What you are asked to do: Read through the material below and copy each line in which the word "label" occurs.

Material provided:
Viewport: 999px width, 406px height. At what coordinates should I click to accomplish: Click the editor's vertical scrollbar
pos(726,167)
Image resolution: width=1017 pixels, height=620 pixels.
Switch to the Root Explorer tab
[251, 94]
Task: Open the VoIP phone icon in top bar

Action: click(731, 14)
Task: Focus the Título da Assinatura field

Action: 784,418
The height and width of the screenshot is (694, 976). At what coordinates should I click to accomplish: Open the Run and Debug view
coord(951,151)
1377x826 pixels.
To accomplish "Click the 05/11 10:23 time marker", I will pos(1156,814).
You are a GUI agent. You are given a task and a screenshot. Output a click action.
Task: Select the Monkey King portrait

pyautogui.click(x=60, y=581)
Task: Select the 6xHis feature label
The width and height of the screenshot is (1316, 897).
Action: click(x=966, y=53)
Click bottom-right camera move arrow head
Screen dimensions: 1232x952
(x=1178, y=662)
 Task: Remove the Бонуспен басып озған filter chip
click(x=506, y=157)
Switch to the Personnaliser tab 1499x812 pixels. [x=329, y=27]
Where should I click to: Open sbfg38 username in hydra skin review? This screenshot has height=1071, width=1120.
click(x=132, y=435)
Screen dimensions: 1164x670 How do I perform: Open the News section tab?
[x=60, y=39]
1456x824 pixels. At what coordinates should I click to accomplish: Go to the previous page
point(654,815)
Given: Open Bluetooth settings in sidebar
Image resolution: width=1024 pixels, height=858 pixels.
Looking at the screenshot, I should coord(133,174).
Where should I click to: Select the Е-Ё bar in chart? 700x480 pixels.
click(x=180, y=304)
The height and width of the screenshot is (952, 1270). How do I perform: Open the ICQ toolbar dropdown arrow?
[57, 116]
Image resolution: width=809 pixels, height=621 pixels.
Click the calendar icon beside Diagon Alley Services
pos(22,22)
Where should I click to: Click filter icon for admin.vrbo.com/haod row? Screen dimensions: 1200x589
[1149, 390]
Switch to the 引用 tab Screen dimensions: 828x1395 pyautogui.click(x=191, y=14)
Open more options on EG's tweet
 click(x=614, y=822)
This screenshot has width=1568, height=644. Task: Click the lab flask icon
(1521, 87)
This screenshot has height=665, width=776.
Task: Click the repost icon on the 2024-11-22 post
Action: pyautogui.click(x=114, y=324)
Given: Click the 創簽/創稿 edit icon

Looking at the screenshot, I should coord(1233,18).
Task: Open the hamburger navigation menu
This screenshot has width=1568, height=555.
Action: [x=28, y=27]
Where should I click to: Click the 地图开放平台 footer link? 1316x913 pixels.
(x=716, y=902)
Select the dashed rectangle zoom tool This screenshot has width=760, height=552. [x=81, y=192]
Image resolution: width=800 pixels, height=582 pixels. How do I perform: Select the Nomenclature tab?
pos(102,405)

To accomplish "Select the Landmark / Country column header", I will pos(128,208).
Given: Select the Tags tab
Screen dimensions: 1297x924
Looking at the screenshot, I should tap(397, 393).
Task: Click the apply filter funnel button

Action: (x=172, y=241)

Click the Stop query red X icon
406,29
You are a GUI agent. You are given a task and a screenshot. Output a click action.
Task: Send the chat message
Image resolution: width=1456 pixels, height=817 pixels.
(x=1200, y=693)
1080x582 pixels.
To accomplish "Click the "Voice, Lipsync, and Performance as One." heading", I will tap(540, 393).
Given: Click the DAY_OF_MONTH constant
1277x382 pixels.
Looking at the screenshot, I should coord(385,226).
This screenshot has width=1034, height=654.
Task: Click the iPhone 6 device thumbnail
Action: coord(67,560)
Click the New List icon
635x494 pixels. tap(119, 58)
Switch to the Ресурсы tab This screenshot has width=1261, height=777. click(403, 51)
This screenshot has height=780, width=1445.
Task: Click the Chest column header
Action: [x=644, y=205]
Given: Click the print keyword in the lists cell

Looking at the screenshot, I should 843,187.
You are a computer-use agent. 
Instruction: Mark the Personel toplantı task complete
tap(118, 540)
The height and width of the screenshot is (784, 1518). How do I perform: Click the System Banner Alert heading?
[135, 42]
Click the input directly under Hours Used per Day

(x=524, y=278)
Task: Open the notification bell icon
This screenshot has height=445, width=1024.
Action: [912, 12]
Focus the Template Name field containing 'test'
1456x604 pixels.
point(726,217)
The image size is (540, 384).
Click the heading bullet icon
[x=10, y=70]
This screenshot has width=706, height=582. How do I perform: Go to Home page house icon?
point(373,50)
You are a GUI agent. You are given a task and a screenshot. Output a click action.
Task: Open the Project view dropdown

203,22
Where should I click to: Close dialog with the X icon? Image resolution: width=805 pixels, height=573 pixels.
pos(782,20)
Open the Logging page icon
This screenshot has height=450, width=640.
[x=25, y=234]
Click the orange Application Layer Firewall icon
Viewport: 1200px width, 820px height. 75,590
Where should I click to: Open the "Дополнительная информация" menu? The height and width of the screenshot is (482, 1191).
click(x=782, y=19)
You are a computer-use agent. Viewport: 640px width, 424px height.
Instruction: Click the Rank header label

Response:
Task: Select the 6xHis feature label
Instruction: Click the Rank header label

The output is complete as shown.